Minería no metálica en Perú cae 3,8% al inicio de 2026, pero proyecta recuperación del sector

Producción minera no metálica retrocede en el primer bimestre del año por menor actividad en insumos clave, aunque el Ingemmet prevé un repunte impulsado por la demanda interna.

La minería no metálica en el Perú inició el 2026 con un desempeño negativo, al registrar una caída de 3,8% en el primer bimestre del año, reflejando una contracción en la producción de varios insumos clave para la actividad industrial y de construcción.

Solo en febrero, la producción alcanzó 5,3 millones de toneladas métricas, lo que representó un retroceso de 10,9% frente al mismo mes de 2025. Este resultado estuvo explicado por menores volúmenes en minerales como piedra caliza, fosfatos, calcita, arena gruesa y piedra para construcción.

Retroceso en producción y exportaciones

El débil inicio de año también se trasladó al frente externo. Las exportaciones de minerales no metálicos sumaron US$ 999 millones, registrando una caída de 4,7% respecto al año anterior, en un contexto de presión sobre precios y menor dinamismo en algunos mercados internacionales.

A pesar de representar alrededor del 2% del valor total de las exportaciones mineras, este segmento cumple un rol estratégico al abastecer insumos esenciales para sectores como la construcción, la manufactura y la industria en general.

Tu tarea - ¿Puedes continuar la nota de arriba sobre la minería no metálica en el Perú a partir de su último párrafo?

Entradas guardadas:
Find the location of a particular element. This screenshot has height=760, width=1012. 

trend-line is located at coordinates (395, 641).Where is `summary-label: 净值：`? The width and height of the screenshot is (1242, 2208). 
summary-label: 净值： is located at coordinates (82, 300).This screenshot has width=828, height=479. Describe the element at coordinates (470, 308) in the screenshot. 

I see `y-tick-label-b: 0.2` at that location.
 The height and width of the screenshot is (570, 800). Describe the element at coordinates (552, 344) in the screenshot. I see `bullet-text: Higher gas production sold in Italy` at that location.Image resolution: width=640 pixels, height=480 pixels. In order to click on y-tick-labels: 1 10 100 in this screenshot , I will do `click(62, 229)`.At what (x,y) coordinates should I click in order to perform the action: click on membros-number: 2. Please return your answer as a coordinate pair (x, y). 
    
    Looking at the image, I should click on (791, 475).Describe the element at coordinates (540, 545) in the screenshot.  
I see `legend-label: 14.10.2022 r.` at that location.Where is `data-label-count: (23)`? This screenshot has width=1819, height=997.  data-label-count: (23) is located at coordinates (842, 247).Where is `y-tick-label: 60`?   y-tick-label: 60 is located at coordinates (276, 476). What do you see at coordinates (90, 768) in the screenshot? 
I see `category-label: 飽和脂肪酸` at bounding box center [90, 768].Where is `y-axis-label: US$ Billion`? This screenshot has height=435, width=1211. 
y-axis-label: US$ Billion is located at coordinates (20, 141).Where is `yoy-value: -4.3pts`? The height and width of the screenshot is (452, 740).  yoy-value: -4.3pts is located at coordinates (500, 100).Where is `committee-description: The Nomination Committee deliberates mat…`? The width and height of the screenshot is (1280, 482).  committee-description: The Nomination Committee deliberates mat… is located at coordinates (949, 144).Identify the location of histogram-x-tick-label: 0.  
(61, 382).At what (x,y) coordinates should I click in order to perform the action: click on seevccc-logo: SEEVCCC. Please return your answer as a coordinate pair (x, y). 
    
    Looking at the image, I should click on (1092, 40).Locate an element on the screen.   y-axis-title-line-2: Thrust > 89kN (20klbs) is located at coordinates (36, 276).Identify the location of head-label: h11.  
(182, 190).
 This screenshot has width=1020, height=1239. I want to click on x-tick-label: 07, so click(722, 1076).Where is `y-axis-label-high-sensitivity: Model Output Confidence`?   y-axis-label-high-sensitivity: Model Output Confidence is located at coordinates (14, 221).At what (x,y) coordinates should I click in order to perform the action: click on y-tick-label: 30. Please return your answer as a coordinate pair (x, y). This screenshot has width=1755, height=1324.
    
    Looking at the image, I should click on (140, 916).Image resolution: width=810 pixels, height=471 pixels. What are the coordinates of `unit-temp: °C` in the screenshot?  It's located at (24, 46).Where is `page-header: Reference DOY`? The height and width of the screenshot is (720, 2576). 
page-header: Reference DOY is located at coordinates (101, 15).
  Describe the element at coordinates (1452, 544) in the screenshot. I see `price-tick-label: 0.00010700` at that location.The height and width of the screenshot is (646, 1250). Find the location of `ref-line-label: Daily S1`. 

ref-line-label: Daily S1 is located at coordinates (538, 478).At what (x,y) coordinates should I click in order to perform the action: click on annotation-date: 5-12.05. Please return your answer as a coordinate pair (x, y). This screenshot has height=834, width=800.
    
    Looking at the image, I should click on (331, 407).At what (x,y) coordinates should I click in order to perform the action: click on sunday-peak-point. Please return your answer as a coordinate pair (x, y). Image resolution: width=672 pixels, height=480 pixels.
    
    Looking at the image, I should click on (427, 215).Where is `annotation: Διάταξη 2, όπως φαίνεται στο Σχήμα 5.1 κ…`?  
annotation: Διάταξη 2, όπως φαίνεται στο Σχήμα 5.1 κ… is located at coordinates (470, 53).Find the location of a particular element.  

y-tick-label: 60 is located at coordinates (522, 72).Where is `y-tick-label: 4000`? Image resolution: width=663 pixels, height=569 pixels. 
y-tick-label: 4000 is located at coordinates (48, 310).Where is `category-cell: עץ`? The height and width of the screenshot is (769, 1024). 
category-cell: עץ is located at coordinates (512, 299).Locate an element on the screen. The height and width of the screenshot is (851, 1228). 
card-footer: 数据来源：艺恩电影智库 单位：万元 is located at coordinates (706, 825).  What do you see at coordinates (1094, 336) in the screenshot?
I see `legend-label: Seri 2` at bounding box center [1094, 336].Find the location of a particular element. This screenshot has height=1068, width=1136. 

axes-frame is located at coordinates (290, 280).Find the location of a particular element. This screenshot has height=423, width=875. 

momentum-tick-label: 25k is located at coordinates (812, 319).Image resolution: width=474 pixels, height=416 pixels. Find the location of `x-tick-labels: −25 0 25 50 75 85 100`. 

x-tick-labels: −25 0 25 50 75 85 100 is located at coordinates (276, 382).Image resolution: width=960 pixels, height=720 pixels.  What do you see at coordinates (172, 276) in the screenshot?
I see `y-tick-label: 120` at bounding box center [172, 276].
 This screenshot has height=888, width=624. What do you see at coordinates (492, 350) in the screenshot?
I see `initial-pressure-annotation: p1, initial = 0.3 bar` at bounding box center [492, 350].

Respuesta al ejercicio -
Expectativas de recuperación para 2026

Pese al retroceso inicial, el sector mantiene perspectivas positivas para el resto del año. En 2025, la producción de minería no metálica alcanzó 77,8 millones de toneladas, impulsada principalmente por la mayor explotación de piedra caliza, lo que sienta una base para la recuperación.

Desde el Instituto Geológico, Minero y Metalúrgico (Ingemmet) señalan que la actividad podría retomar su crecimiento en 2026, apoyada en la reactivación de la demanda interna y el impulso de sectores vinculados como infraestructura y construcción.

En ese escenario, el principal reto será consolidar esta recuperación y revertir las caídas registradas en los primeros meses del año, en un contexto donde la inversión pública y privada jugará un rol determinante.